◆ What the task requires ◆
Everything from the line containing "Go to Submittals in the sidebar" through the final line of the listing below should be given again, word for word, and nothing else.

◆ Data under study ◆
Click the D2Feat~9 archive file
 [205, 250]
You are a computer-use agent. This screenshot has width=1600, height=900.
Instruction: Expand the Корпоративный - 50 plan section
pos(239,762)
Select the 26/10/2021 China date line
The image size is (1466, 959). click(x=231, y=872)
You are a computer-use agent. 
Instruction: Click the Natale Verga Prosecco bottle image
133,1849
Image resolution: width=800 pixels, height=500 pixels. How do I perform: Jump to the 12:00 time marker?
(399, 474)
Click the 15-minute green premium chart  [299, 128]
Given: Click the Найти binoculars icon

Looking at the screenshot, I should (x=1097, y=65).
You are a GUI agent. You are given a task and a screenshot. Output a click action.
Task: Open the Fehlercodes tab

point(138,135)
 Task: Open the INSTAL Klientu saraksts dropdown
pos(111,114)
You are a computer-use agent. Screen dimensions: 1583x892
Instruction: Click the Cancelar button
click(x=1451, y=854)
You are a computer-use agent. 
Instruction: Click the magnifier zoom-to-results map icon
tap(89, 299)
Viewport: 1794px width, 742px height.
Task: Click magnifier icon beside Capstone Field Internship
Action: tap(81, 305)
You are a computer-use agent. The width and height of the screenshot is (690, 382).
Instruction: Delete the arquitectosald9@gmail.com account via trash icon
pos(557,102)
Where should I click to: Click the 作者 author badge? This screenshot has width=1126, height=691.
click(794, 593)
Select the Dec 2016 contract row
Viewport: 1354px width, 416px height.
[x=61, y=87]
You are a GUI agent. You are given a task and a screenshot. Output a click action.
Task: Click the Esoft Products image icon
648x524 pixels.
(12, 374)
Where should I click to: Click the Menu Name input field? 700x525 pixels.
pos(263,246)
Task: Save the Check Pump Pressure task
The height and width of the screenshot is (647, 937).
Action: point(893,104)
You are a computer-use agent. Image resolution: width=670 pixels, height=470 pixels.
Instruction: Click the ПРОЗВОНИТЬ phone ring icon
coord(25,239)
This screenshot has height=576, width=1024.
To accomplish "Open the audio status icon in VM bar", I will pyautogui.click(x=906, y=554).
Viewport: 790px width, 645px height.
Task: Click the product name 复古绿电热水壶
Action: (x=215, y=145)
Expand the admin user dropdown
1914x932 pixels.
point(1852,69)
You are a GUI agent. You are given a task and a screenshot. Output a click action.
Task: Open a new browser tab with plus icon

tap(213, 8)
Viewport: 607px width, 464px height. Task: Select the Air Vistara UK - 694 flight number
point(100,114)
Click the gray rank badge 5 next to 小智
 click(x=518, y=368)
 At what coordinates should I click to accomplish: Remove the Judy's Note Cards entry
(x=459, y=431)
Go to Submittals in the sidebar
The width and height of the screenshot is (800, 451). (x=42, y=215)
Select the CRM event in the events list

◆ Expected answer ◆
Go to Submittals in the sidebar
The width and height of the screenshot is (800, 451). (x=42, y=215)
Select the CRM event in the events list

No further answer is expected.